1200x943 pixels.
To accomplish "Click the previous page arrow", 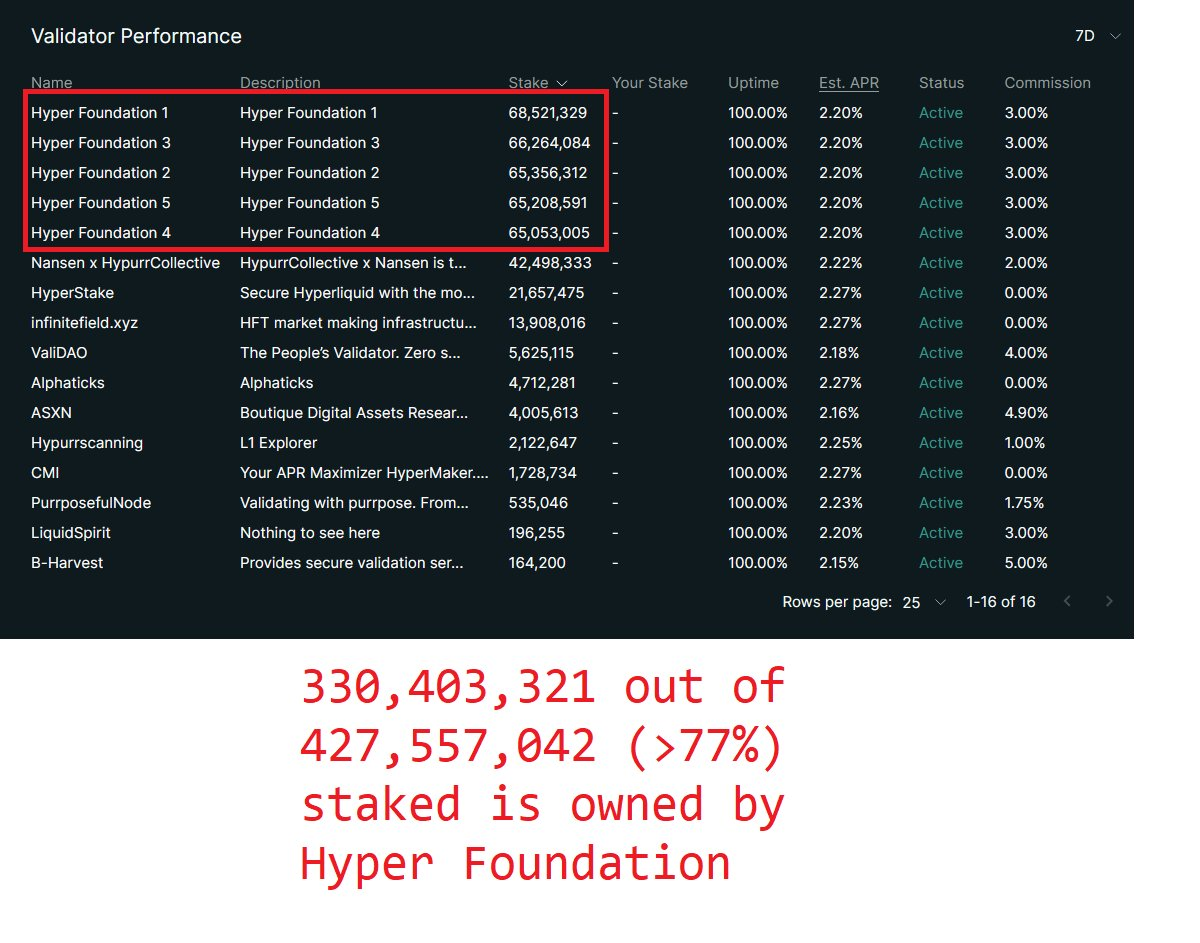I will [x=1067, y=601].
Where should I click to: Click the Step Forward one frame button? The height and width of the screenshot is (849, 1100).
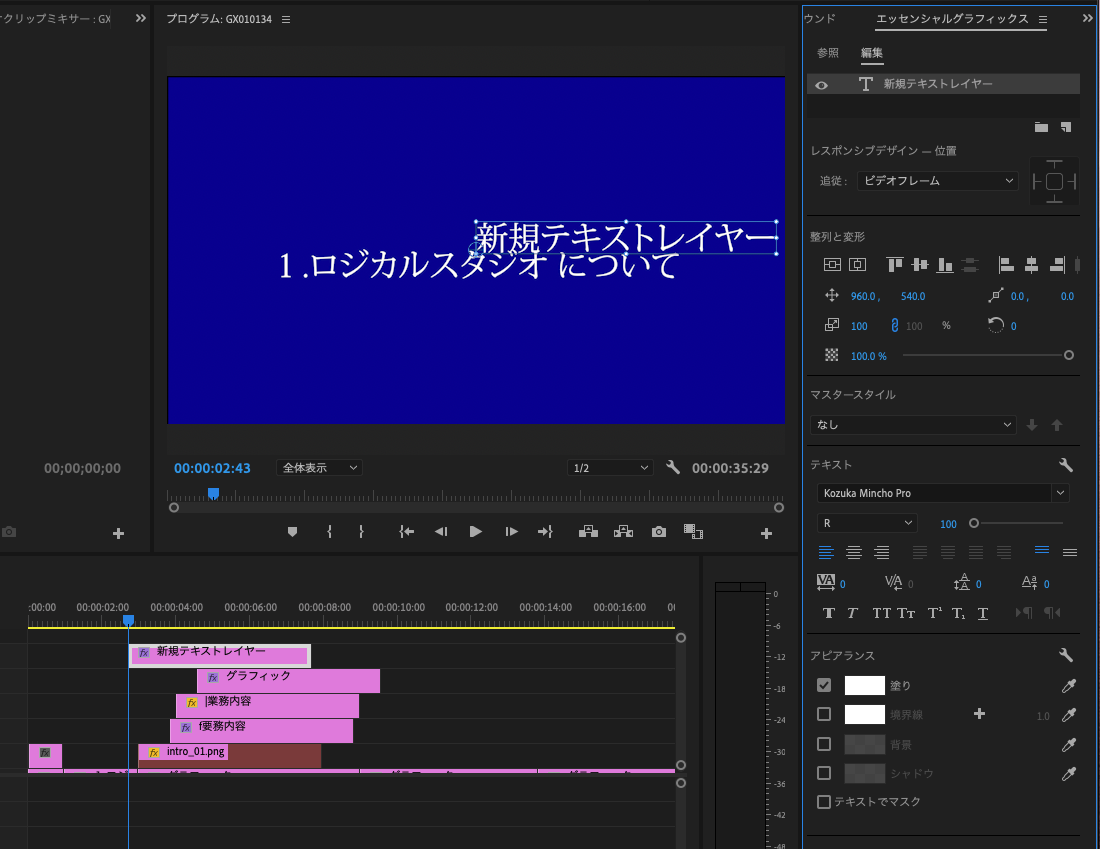[x=511, y=532]
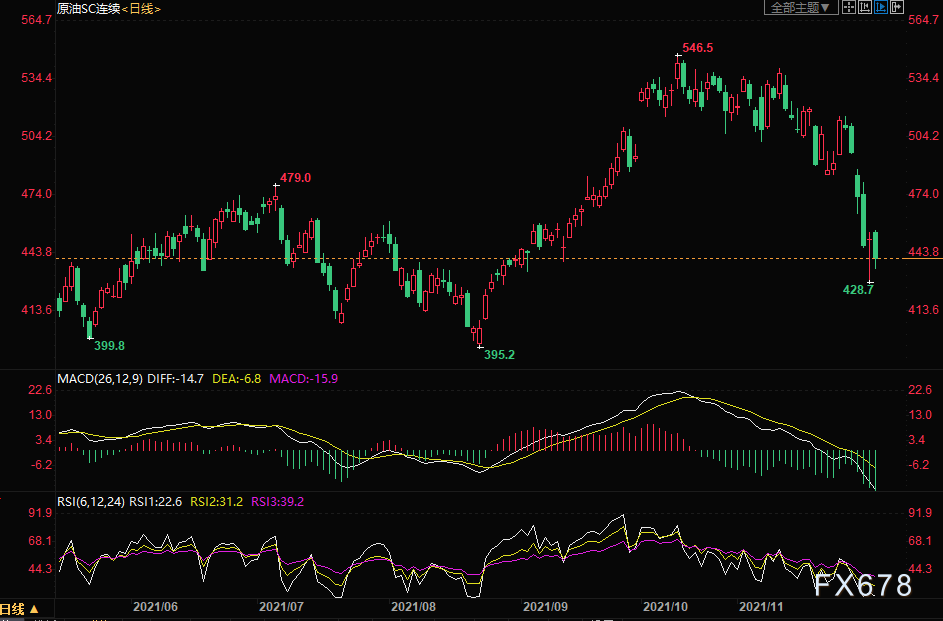Viewport: 943px width, 621px height.
Task: Click the 2021/08 date on time axis
Action: tap(413, 607)
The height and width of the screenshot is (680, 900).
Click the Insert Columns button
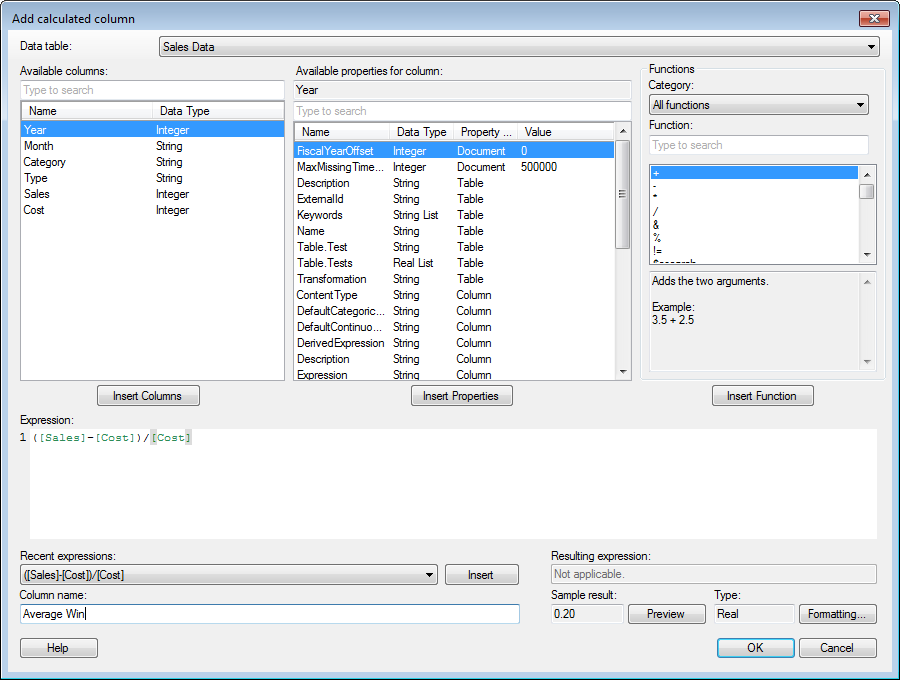coord(148,396)
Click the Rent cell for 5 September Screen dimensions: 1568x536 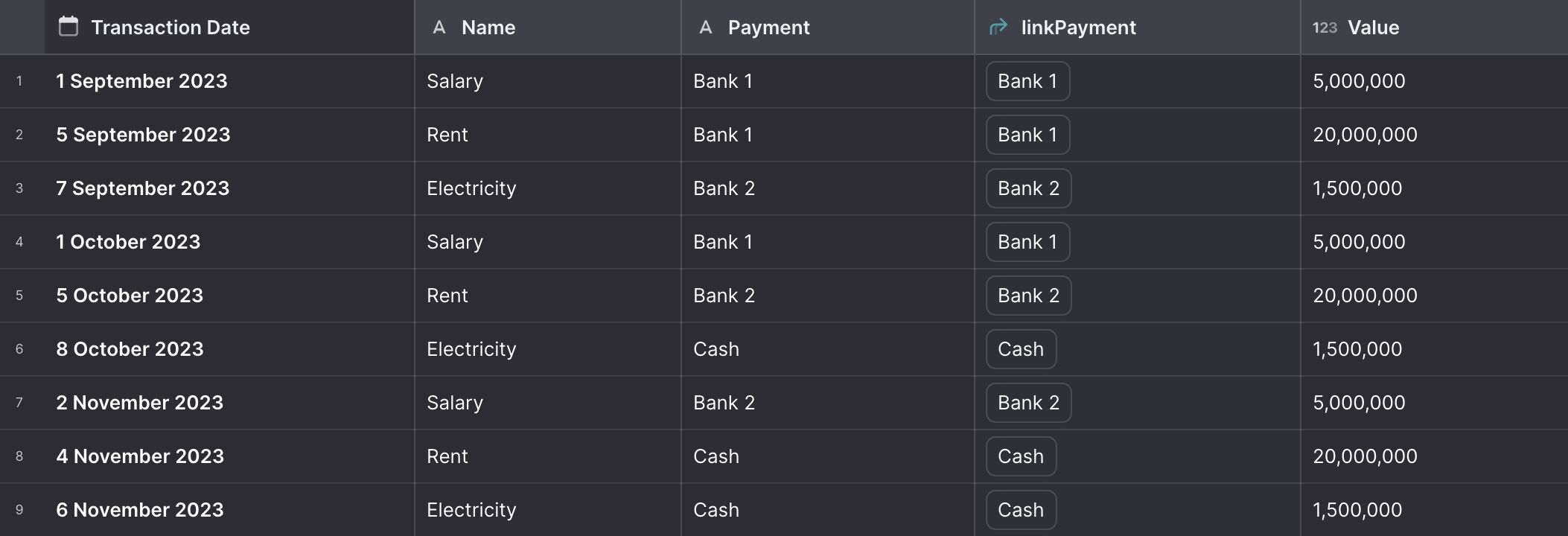[547, 135]
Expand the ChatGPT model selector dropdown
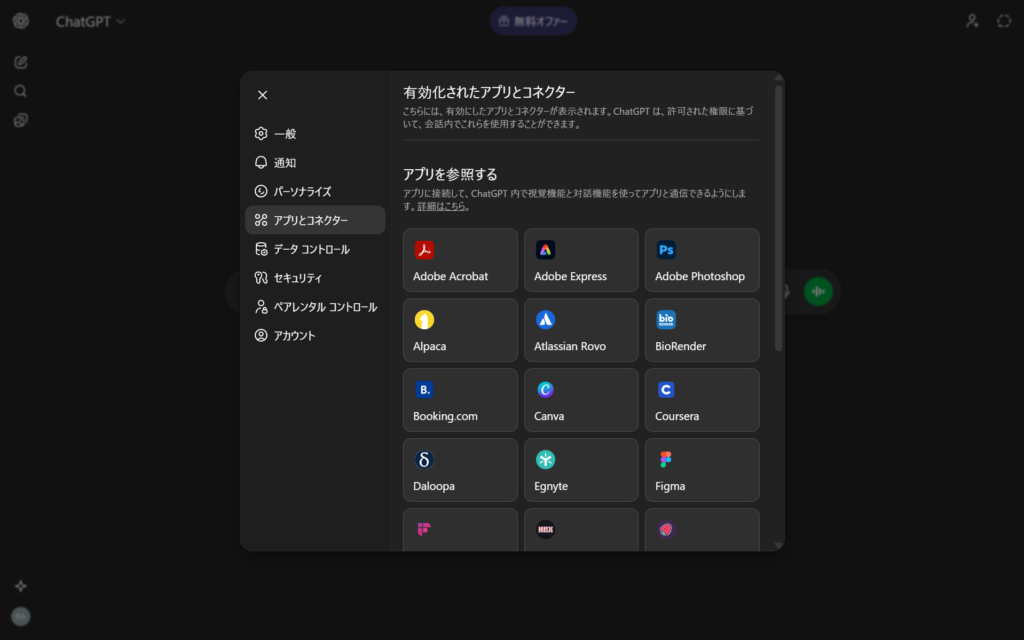This screenshot has width=1024, height=640. [91, 21]
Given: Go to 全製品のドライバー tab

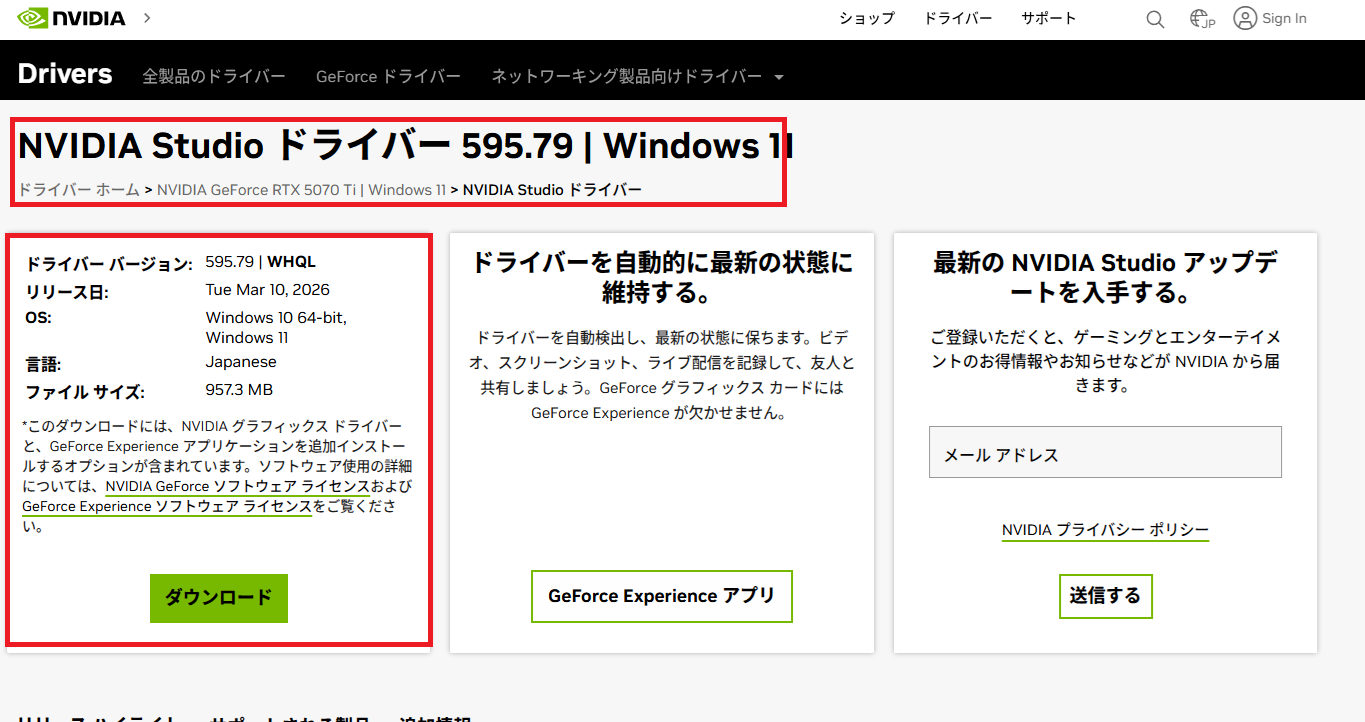Looking at the screenshot, I should tap(214, 76).
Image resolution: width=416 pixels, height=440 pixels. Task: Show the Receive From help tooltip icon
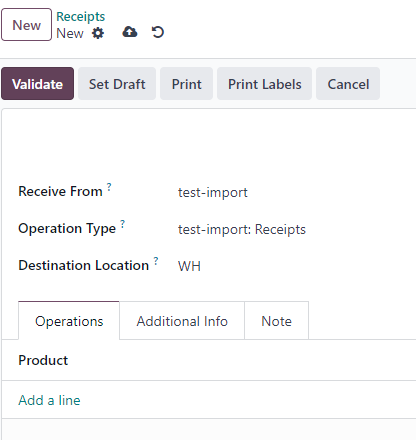pos(109,187)
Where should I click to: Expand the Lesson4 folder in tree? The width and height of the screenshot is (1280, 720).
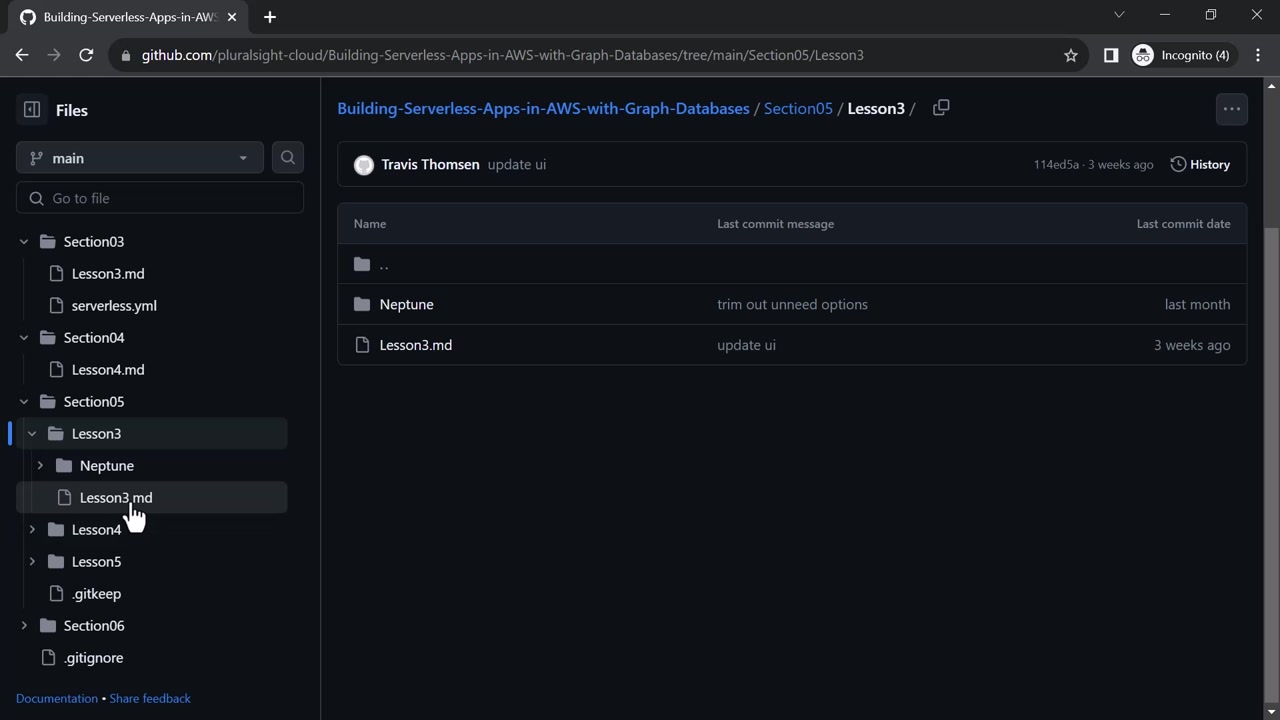32,530

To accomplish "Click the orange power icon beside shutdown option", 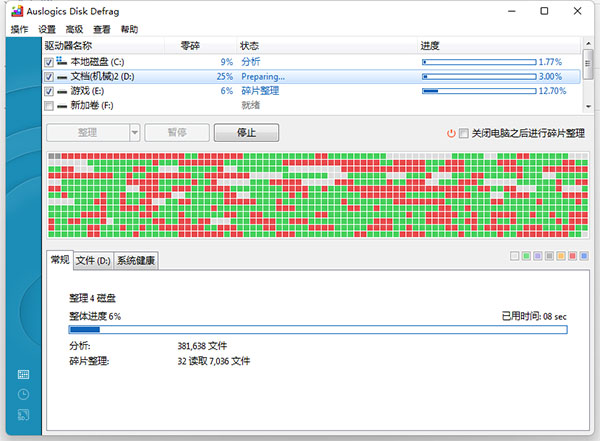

----------------------------------------

Would you print, exactly as they appear, the lines from the line with "Image resolution: width=416" through the end of the entries above, leaving out the pictures?

### [EXPECTED OUTPUT]
Image resolution: width=416 pixels, height=440 pixels. Task: Show the Receive From help tooltip icon
pos(109,187)
Where should I click to: Expand the Lesson4 folder in tree? The width and height of the screenshot is (1280, 720).
32,530

To accomplish "Click the orange power icon beside shutdown option", 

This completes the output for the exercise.